Instructions for the task
In the passage answering arguments against global warming, what percentage of the warming in recorded warming events took place after CO2 levels increased?

And that's okay, like, no one has ever died having solved all the problems. It was okay for them, it'll be okay for us. But that doesn't mean that there isn't a path that we should be walking down to solve the problems eventually. But I feel like before we can start walking down that path we have to sort of agree that there is a problem, which we apparently haven't done yet.

So here are the top 10 arguments people use to say global warming either isn't a thing or isn't caused by humans and my responses to them:

'Climate change is natural, it's happened before.'
Yes, the climate has changed in the past, often due to an increase in the carbon dioxide concentration in the atmosphere, which is actually a pretty clear indication that an increase in carbon-dioxide will increase temperatures.

'But Hank, CO2 concentrations only increase because temperatures increase - not the other way around.'
It is true that many warming events began without carbon dioxide levels increasing first. However, once the warming began, CO2 levels increased, greatly amplifying the warming. Of the warming events we have record for, 90% of the warming took place after the C02 levels increased.

'It's just that the sun's been getting hotter'
No...

'The data these scientists are using are wrong because they put their thermometers in cities, where there's heat sources and asphalt to heat everything up.'
The heating of the planet shows up when you look at weather stations in cities or in rural areas; it shows up when you look at satellite data or thermometers that are sunk deep in the ocean. It's everywhere - scientist are not stupid.

Recorded data
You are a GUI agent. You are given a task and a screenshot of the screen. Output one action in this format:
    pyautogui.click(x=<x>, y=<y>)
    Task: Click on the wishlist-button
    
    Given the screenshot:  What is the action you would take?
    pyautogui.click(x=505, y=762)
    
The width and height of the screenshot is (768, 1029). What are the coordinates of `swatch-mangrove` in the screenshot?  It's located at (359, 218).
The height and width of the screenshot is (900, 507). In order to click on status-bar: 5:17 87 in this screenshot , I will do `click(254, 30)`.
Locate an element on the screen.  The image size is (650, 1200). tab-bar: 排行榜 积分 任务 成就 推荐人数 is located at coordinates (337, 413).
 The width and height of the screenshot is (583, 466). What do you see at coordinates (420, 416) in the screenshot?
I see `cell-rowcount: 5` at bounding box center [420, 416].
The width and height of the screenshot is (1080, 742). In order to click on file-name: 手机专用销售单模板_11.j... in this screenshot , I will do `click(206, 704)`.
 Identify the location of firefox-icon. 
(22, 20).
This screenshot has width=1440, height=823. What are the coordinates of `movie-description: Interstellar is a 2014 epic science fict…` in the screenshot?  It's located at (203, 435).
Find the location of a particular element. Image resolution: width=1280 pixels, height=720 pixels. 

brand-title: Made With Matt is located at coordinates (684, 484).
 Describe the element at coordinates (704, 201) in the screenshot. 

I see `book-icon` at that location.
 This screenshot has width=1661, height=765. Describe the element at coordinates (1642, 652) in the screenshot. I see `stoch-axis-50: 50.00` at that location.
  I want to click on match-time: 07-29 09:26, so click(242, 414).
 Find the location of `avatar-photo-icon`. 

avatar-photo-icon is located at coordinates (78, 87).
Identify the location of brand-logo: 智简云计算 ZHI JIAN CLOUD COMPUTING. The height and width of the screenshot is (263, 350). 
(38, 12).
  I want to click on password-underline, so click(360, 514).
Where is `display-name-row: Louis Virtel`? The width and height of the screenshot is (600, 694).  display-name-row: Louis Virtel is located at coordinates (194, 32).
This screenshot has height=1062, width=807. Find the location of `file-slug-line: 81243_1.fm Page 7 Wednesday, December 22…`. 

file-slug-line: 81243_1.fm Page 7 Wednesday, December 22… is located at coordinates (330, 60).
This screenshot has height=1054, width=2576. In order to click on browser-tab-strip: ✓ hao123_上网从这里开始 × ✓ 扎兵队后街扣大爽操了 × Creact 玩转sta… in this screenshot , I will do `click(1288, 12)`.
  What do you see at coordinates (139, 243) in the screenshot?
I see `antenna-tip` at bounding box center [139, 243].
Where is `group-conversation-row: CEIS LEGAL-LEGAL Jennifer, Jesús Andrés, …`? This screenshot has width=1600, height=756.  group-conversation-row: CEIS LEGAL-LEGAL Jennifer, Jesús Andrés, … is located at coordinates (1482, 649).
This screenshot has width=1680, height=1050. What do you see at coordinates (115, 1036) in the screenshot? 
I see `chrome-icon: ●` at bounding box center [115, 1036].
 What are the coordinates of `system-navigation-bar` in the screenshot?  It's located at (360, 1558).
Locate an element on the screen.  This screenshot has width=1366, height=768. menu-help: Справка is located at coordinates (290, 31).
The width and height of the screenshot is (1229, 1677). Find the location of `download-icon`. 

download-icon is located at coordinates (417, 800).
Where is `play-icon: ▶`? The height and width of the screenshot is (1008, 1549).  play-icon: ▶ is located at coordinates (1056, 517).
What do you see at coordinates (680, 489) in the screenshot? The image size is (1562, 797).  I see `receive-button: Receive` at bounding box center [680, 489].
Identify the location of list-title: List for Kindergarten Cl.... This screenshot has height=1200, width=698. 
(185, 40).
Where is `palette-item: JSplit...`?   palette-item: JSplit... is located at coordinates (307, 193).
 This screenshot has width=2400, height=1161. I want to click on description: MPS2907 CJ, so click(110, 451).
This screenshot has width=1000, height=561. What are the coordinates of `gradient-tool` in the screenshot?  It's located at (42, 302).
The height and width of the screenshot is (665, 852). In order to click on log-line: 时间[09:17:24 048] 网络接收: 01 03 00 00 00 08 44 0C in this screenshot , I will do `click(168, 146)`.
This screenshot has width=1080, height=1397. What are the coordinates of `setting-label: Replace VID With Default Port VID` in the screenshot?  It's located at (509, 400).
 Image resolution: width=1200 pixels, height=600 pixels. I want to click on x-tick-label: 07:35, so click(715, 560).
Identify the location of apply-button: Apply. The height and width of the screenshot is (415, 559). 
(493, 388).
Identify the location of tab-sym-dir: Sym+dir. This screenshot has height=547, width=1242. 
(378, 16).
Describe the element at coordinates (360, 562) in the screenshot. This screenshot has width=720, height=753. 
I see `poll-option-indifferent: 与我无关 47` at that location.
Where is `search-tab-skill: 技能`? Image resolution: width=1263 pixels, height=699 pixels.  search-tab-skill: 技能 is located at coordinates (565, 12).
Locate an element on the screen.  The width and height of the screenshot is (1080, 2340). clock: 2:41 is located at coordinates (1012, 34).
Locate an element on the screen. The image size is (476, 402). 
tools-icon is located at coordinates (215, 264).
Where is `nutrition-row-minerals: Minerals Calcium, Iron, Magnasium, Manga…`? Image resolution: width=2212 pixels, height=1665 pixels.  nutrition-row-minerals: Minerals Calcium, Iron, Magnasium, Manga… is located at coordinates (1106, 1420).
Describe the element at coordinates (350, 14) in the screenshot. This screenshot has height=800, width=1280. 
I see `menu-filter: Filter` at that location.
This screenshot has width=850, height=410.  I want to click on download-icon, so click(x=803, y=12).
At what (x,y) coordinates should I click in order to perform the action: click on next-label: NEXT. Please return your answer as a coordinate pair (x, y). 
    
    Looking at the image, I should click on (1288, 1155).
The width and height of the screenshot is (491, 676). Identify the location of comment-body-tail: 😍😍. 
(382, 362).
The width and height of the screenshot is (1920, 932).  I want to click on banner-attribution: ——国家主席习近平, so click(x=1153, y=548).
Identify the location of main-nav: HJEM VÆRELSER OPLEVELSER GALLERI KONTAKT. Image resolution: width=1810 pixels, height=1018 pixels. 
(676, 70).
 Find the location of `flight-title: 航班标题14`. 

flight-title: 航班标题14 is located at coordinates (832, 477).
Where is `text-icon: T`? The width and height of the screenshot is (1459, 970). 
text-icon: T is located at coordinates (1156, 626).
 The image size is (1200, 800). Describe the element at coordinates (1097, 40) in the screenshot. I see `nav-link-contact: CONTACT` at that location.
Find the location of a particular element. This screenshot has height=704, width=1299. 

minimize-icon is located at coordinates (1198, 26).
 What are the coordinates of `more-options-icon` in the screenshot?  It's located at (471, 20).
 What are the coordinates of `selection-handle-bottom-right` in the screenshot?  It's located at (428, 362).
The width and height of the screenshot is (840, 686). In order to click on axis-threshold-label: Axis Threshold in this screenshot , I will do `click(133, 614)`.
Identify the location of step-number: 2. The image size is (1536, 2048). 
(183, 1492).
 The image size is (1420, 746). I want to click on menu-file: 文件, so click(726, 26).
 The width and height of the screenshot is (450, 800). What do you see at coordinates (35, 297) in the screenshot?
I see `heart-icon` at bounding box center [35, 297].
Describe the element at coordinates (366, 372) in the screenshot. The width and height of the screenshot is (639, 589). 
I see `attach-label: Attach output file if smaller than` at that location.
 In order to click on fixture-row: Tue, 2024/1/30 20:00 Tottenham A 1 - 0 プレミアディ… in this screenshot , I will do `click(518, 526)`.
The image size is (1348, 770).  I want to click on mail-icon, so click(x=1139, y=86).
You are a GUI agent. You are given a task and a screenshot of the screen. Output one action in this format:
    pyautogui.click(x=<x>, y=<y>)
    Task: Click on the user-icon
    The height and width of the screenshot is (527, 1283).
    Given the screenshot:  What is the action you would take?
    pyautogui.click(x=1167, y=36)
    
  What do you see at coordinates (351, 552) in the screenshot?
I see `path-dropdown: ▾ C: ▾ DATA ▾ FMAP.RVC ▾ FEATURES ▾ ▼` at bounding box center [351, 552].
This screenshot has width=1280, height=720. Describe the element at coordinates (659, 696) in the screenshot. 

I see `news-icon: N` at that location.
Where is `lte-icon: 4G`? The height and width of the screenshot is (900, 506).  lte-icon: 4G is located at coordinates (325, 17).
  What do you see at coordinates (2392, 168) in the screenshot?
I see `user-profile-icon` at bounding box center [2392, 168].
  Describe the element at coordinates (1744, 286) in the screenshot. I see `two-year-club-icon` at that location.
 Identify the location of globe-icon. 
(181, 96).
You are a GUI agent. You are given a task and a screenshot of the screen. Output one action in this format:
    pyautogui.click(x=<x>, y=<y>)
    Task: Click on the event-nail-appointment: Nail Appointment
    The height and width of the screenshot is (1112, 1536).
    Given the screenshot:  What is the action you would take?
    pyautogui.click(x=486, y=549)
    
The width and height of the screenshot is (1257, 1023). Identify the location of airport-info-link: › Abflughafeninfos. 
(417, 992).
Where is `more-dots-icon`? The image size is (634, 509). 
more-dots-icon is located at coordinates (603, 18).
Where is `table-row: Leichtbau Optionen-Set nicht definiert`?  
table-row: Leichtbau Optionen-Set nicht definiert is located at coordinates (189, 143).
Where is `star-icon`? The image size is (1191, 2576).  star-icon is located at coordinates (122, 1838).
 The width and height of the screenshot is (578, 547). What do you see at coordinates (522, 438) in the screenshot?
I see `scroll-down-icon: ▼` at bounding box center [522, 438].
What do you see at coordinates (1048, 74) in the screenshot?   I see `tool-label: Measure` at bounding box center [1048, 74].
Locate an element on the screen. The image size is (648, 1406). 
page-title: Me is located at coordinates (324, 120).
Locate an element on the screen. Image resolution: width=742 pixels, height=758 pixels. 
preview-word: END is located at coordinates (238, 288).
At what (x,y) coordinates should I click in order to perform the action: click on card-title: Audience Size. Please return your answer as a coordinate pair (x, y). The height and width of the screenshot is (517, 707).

Output of the task
90%